Wednesday, September 06, 2006

Ton of bricks.
I just had someone take a ton of bricks
and they whacked me in my stomache
and then took one out of the bag and ground it into my heart.
At least, that's how I feel right now.


Tuesday, September 05, 2006

He really knows how to twist my heart in the best and worst of ways, doesn't he.


Saturday, September 02, 2006

This is my life, okay:

I'm in a car with Emily and Jodi last night, and Steph calls me.  So I'm talking to her, you know, lah dah dah dah dee, rummaging through my purse.  Then all the sudden I start freaking out.  "WHERE'S MY PHONE!?  AHHHH WHERE'S MY DAMN PHONE!? WTF! MY PHONE!"

And they're like..."...you're...talking on it..."

Sometimes I really do wonder how I make it through the day.

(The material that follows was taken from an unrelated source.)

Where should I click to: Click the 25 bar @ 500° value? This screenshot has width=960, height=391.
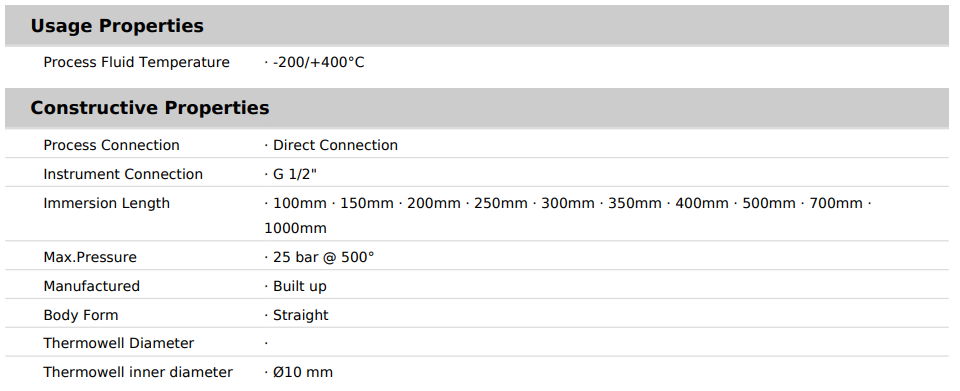[323, 258]
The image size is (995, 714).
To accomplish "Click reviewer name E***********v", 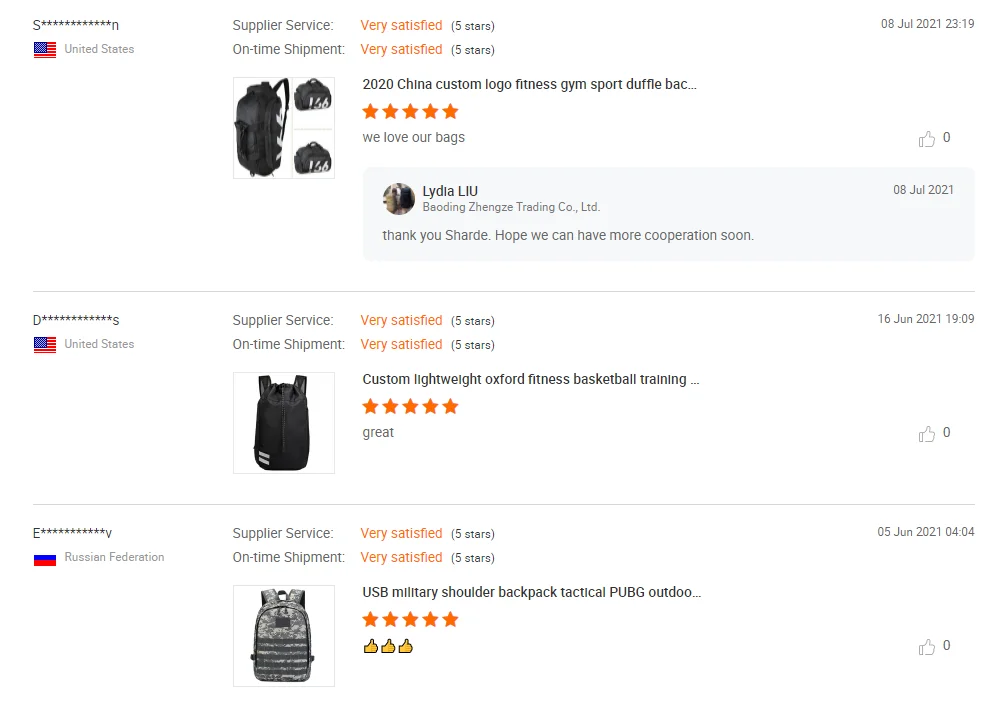I will click(x=72, y=533).
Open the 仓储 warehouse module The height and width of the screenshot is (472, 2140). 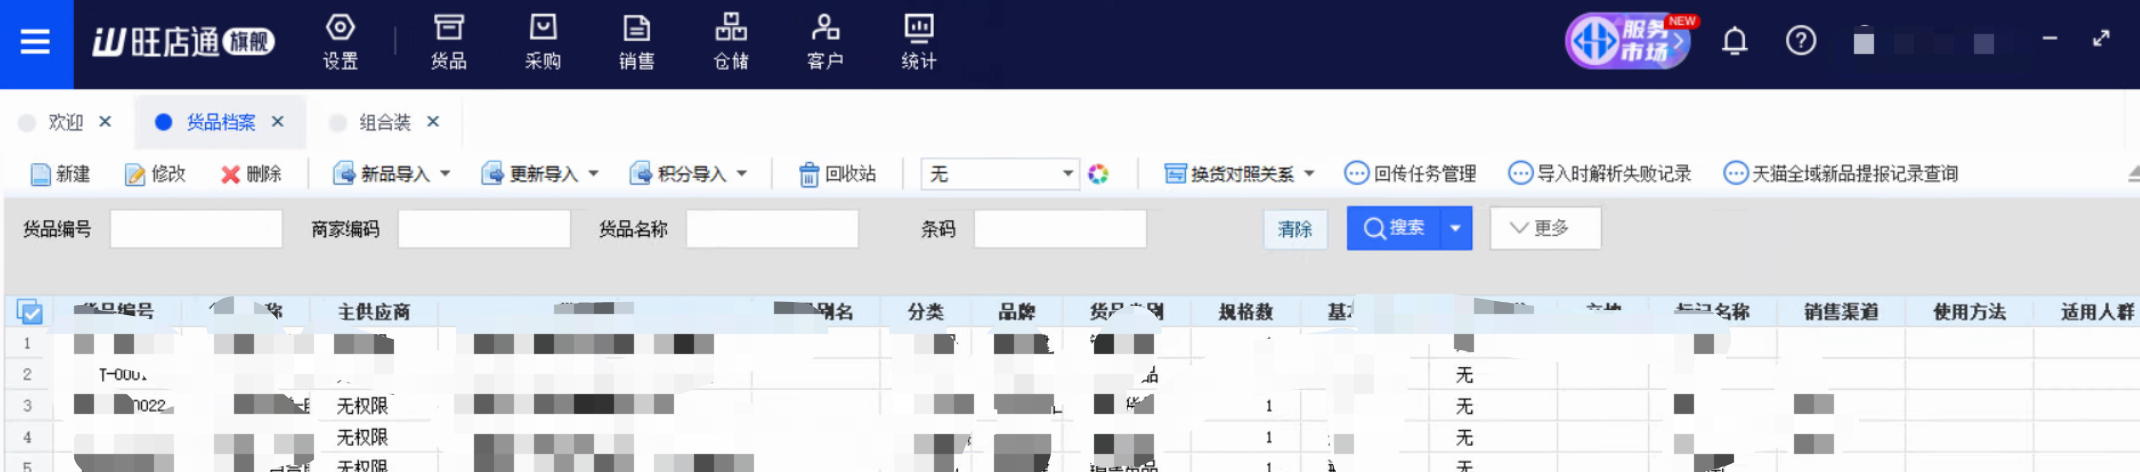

Friday, September 01, 2006

So this is my day, okay
1) I woke up from a bad bad dream about Marc being in an accident. Scary as hell, let me tell you.
2) I took my good ol' time getting ready so when I realized that I had to leave really soon I had to rushrush.
3) I'm starving to death and I was only working five hours today which didn't give me a lunch break so I really wanted some food in my system and I've been craving my egg and cheese bagel from McDonald's for so long, so I decided to stop there real quick before work.  I get there at 10:25 and place my order and the drive-thru woman says in a snotty tone that they're no longer serving breakfast, it's lunchtime.  So I threw a FIT, yelling that no one wants to eat lunch at 10:30 in the *censored!* morning, all I wanted was my *censored!* bagel, and because of her I was going to *censored!* die.  I could've sworn that breakfast doesn't end until 11:00, but Deb said it ends at 10:30 and Jodi just said it ends at 10.  Ugh still.  I feel kind of bad because I hate being a bratty customer, but at the time I was just so hungry and so frustrated already.
4) Burger King = my savior
5) Too bad their marinara sauce always splurts out of the package whenever I open it.  So this time I was extra careful opening it, even opening it facing the opposite direction, and I did the first one with success.  However, the second pack decided to jump out and land onto my WHITE polo.
6) I walked into the store right after it was mopped, right as they were getting the 'Wet Floor' sign, and I slid and almost broke every bone in my body. (Exaggeration, but whatever)
7) I was on register all day so it was quick and painless, yet I still had to deal with the woman who put her stuff on the other side of my register WHILE I WAS RINGING UP SOMEONE ELSE'S TRANSACTION and yelled at me for not ringing her stuff up.  Um, hello?  Do you not see me folding these clothes and placing them in a bag?  Do you not see the woman standing next to you piling stuff out of her shopper's bag and placing it on the counter?  And there was another woman who, because she put something on hold an hour back, thought she could just pay for it right then and there without having to wait in line.  HAHA.  Funny funny.  No.  Get in the back of the line or get out.
8) I found fantastic yummy looking flag cakes for only $2.99 at Giant which is perfect because we're having a "picnic" in the breakroom all weekend for Labor Day.  Totally somehow managed to squish one.  I was also not smart enough to grab a cart on the way in, so I juggled two cakes and a few packs of rice in my hands, and had a gallon of iced tea on my pinky.  Needless to say, my pinky will never feel normal again.

And a whole bunch of other little things.  My day sucked.
Luckily, I get to escape it because Adam is in town and he's having a little get together tonight for all his friends.  I haven't seen him in a long time!  So I'm all packed and ready to go, except my camera is being dumb again and i already had fresh batteries die after I deleted three pictures, which is ridiculous.  I can't believe I'm still paying this damn thing off.